The point on manufacturing is relevant in other part of the book, which I think works against one of Khalid. And that point is about NEP’s success in cutting poverty down. I do believe the NEP did cut poverty down but my issue is that the author attributes the entire drop in Malaysia’s poverty rate to the NEP (page 92 and others) while ignoring other factors that might be as big as the NEP: the industrialization of Malaysia (remember the exemption of Bumiputra equity ownership in manufacturing) and Southeast Asia (this returns to my point that cross-sectional comparison of Southeast Asian national growth says nothing about the efficacy of NEP by itself).
Since manufacturing was exempted from the NEP, I am interested to know how much of the drop was due to the NEP and how much from industrialization that has little to do with the NEP since it was exempted. The industrialization aspect is particularly important because there were at least two events in Asia that contributed to Malaysian growth. One was China’s disastrous Great Leap Forward and Cultural Revolution that pushed capital and people out of China to Southeast Asia (and elsewhere), along with the appreciation of the Japanese yen in the 1980s that encouraged Japanese corporations to go out and establish bases in Southeast Asia, especially in Malaysia and Thailand, to cut cost and become more competitive.
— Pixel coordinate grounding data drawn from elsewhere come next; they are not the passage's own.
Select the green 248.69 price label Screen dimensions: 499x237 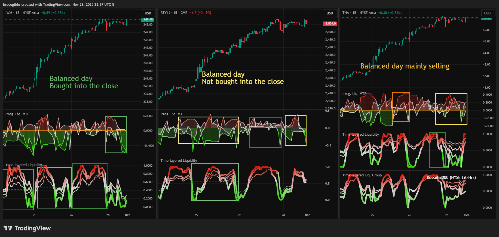[148, 20]
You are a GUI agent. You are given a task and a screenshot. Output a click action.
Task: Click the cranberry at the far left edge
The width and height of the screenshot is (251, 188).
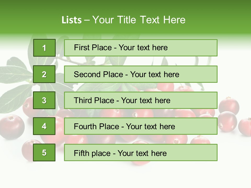click(12, 127)
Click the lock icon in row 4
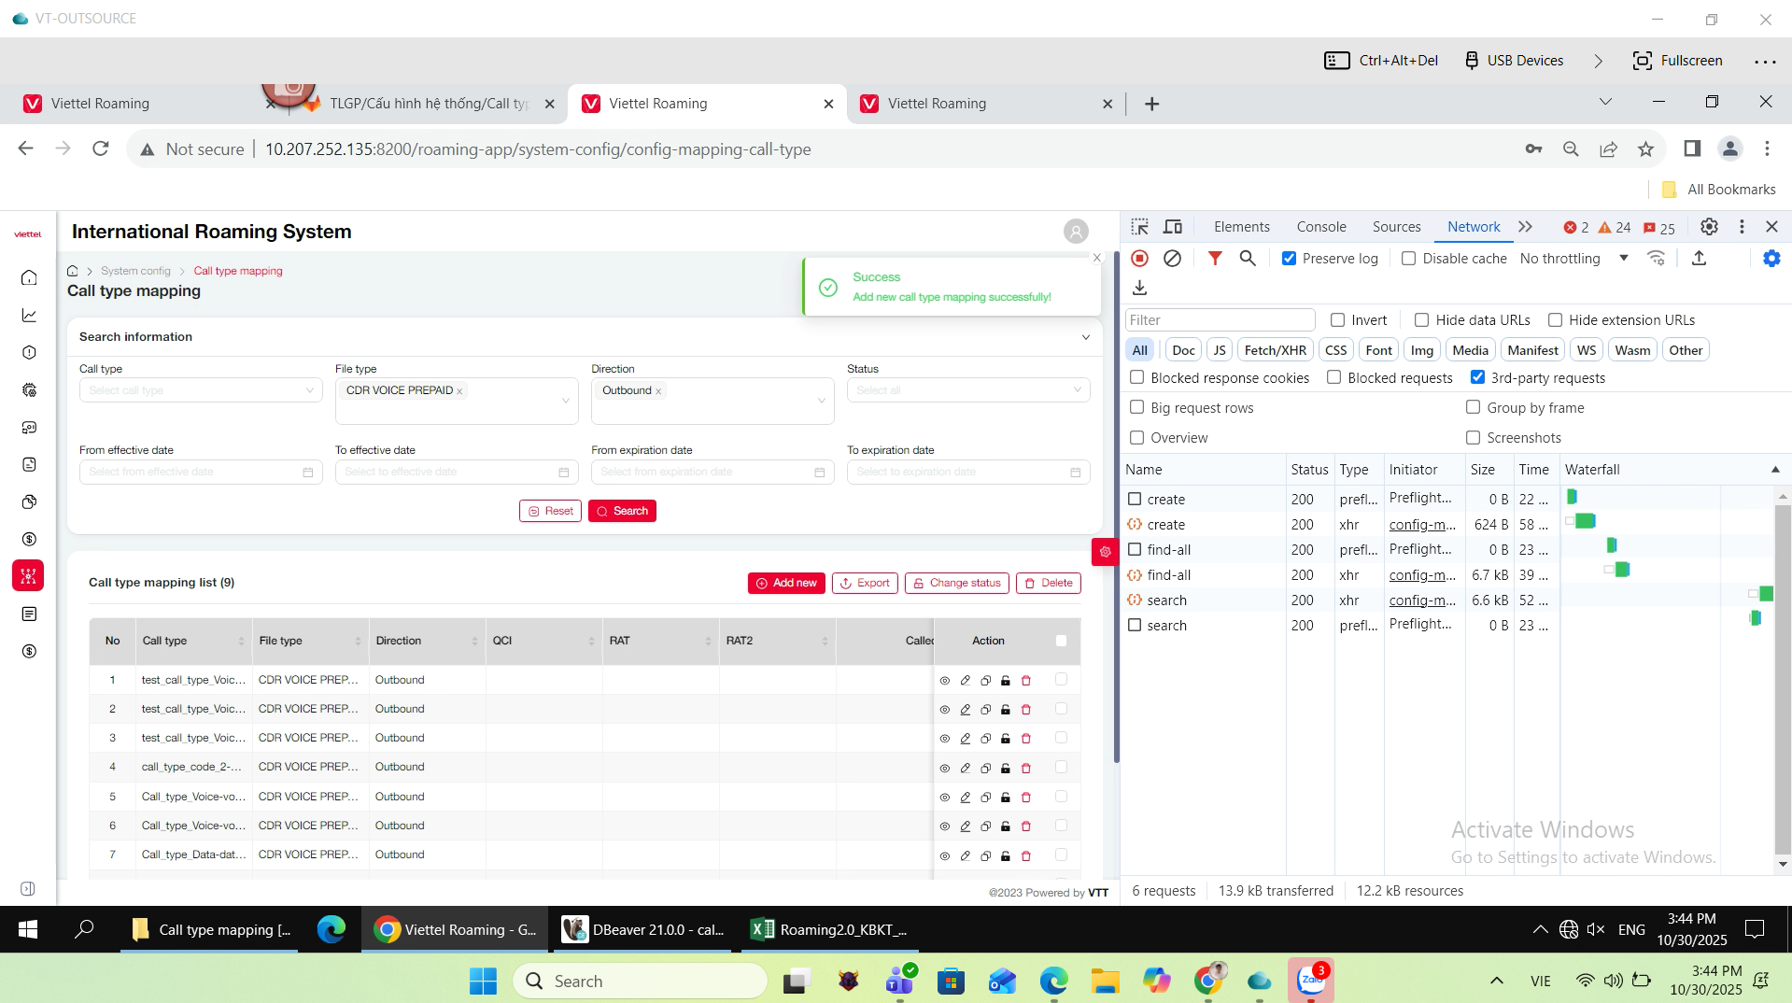1792x1003 pixels. pyautogui.click(x=1005, y=768)
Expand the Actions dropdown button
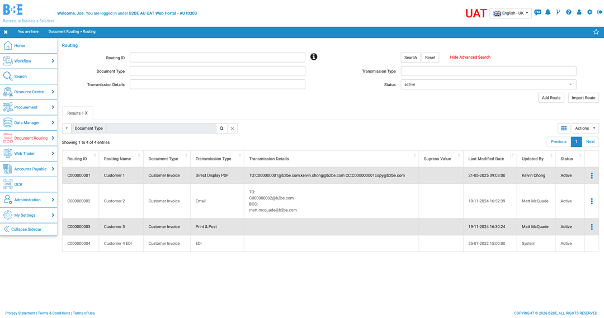604x318 pixels. coord(585,129)
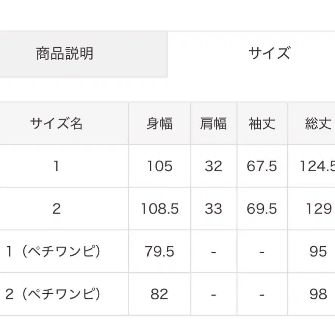Click the 総丈 column header
Viewport: 335px width, 335px height.
click(317, 124)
As a side point, Singapore gained tremendously from the events in China and that contributed to the rise of Singapore; it is not all about Lee Kuan Yew (or Mahathir). There was great transformation in Asia at that time yet, I think the book is giving the NEP all the credit for poverty reduction and essentially implicitly leading lay readers to believe that the Malaysian economy worked in vacuum when clearly, Malaysia has been a beneficiary of globalization.
Talking about poverty, there is also room for counter-factual which the author does not address. On page 111 and 112 among others, Khalid showed that the economic growth for the Bumiputras, Chinese and Indian communities were high and used that as an argument that the NEP does not hurt growth for other communities. But like how the NEP affected GDP growth, how did he know that the NEP did not lower non-Bumiputra growth to its recorded level? If there was no NEP then, what the growth would be? He cannot make his conclusion without answering those questions.
As you can see, I am quite skeptical of his argument that redistributive policy has no impact on growth. I think Malaysia can afford to commit to some redistributive policy but there is always some cost. The Colour is written in a way redistributive policy — the NEP — was cost-free and will be cost-free.
Because of these points, I feel the middle part of the book is an apologist work for the NEP rather than a critical evaluation. This of course does not negate the value of the first and the last parts of the book. The first part raises the value of history to provide context to the current situation and the latter about wealth gap and Khalid’s proposals to address it.
What I think the book does more convincingly is explaining the current wealth gap in Malaysia. The roles of inheritance, labor market discrimination, failure in the education system and the tax structure are pretty much uncontroversial and deserve the attention of the government. There is an econometric model at the end which results are in line with my expectations and other models that I have seen before. The model gives a sense of each factor contribution to income and wealth of a person and becomes the concrete basis of various proposals that the book has.
I have my own thoughts about the proposals but I figure I will write about that later.